__SELECTED TEXT__:
*** Block opens ***

Brunswick Labs unveils antioxidant database to open ‘new dimensions of analysis and understanding’

By Stephen DANIELLS

- Last updated on GMT

Brunswick Labs unveils antioxidant database to open ‘new dimensions of analysis and understanding’

Related tags: Antioxidant

Brunswick Labs – the pioneer developer and service provider for ORAC antioxidant values – has launched a new database to ‘open up new dimensions of analysis and understanding’ for antioxidant substances.

The Oxygen Radical Absorbance Capacity (ORAC) was developed to quantify the antioxidant capacity of phytonutrients found in food. Brunswick Labs further developed this with the release of ORAC5.0, a comprehensive suite of assays for five reactive oxygen species - peroxyl, hydroxyl, peroxynitrite, superoxide anion, and singlet oxygen.

The Cellular Antioxidant Assay (CAA) moved the ORAC method from the test tube to the pre-clinical stage, and describes the amount of a natural product that can be absorbed by human cells as well as its antioxidant effectiveness within the cells.

The new database provides ORAC, ORAC 5.0 and CAA data for select fruit, vegetables, extracts, herbs, and other natural product​s.

‘The first data of its kind’

Commenting on the importance of the database to industry and academia, Jin Ji, PhD, Chief Technology Officer for Brunswick Labs, said that it allows visitors to investigate the performance of a range of samples against five primary reactive species (commonly referred to as radicals) for compounds, extracts, freeze-dried materials, and whole foods and beverages.

“By including data on performance against the complete panel of radicals, we open up new dimensions of analysis and understanding about substances to popular review.”

Dr Ji explained that the company developed its panel of ORAC-based assays over the course of a decade. ORAC5.0, the panel of assays using five primary radicals, has been available commercially since 2010 and has started to gain popularity in industry.

“BL has worked to develop an internal database across all five radical assays as a complement to existing reference data for the original ORAC peroxyl assay. This database represents the first data of its kind. We will continue to add to it, and expand the range of samples available for review and comparison.”

The USDA Database

The new database fills the void left by the removal of USDA ORAC database twelve months ago, a move that was criticized by industry stakeholders​. The USDA cited two main reasons for the removal of the ORAC Database:

- The values indicating antioxidant capacity have no relevance to the effects of specific bioactive compounds, including polyphenols on human health.

- ORAC values are routinely misused by food and dietary supplement manufacturing companies to promote their products and by consumers to guide their food and dietary supplement choices.

“The USDA database was comprised of data for the ORAC peroxyl assay only,” ​explained Dr Ji. ‘While our samples are different, the ORAC peroxyl (hydrophilic and lipophilic) method used to produce the ORAC peroxyl data in our database is the same.

“For a growing number of samples, we are able to add data for performance against the additional radicals as well.”

*** Block closes ***

__DATA EXCERPT__:
*** Block opens ***

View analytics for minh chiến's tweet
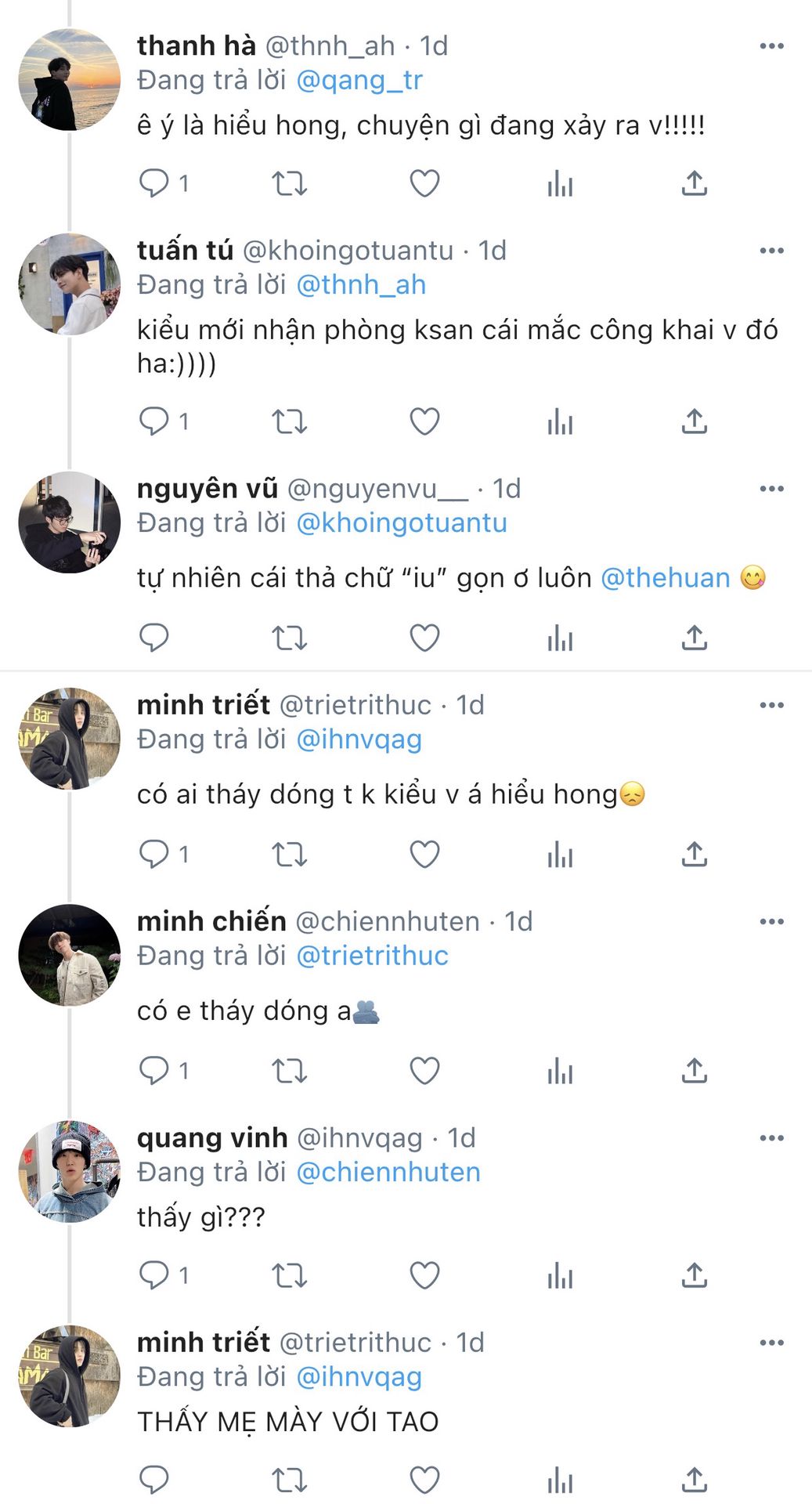 pos(560,1071)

*** Block closes ***

__BRIEF__:
Repeat the text of the antioxidant database article between "- ORAC values" and "is the same.", inclusive. The material after the database article is a separate set of records, unrelated to it.

__EXERCISE SOLUTION__:
- ORAC values are routinely misused by food and dietary supplement manufacturing companies to promote their products and by consumers to guide their food and dietary supplement choices.

“The USDA database was comprised of data for the ORAC peroxyl assay only,” ​explained Dr Ji. ‘While our samples are different, the ORAC peroxyl (hydrophilic and lipophilic) method used to produce the ORAC peroxyl data in our database is the same.